Hydrocarbon Evidences

Five decades of exploration history in the basin have led to the discovery of nearly 1700 MBP, 2,0 TCFG and a total of 10 fields, including Cusiana and Cupiagua and the condensed gas field, Gibraltar.

Source Rock

Two condensed sections of the middle Albian and Turonian, deposited during worldwide anoxic events are considered the main source rocks. Among them are the Simití and La Luna formations; other less important source rocks are present in the lower and upper Cretaceous sequences(Figure 2).Rocks with reduced source potential correspond to the marine shales of the Guadalupe (middle section), Chipaque, Une and Tibasosa/Fómeque formations. The main hydrocarbon source rocks contain TOC values between 1.0 and 3.0% and type I and II kerogen.

Generation and Migration

The first generation pulse occurred during late Cretaceous, but the most part of petroleum generated seems to have been lost due to lack of pre-existent traps.
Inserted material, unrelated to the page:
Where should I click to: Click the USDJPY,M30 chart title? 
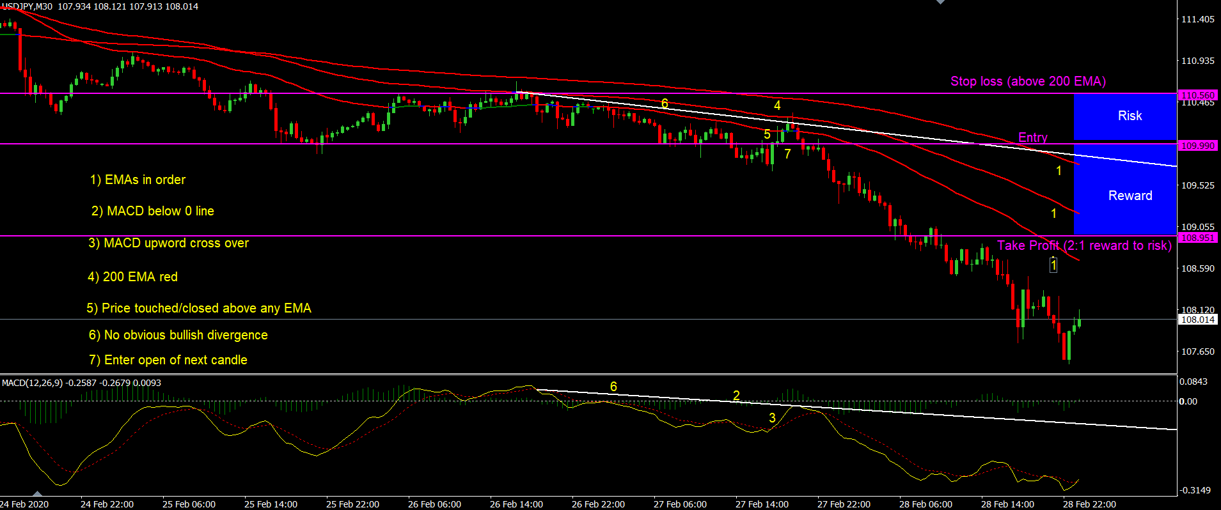(x=28, y=6)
A second pulse occurred from Miocene to recent. The oil migrated and was trapped in Paleogene terrestrial and transitional clastic reservoirs, as well as in those Cretaceous intervals composed of sandy and carbonatic porous rocks.

Reservoir Rock

The most important reservoir rock corresponds to sandstones of deltaic to coastal environments mainly the Une (Albian) and Guadalupe (Campanian- Maastrichtian) formations, and to terrestrial Paleogene siliciclastic units. These rocks have a wide range of petrophysical properties: average porosities between 5 and 10% and permeabilities in the order of 4-100 mD.
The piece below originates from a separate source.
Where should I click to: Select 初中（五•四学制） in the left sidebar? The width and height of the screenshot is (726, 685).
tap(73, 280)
In the Paleogene sequence, the reservoirs, in form of fluvial sandstones interbedded with mudstones, belong to the Picacho and Lower Socha formations.

Seal Rock

The regional seal for Cretaceous reservoirs corresponds to marine and coastal shales of the Guaduas, Guadalupe (middle section), Chipaque, and Une formations. These shales are interbedded with the sandstone of the reservoirs levels. The seals for the Paleocene sandstone reservoirs consist of interbedded shales and claystones of Concentración and Socha Superior formations.


The main structural traps are reversal faults involving the basement, resulting from inversion of pre-existing normal faults (Figure 3).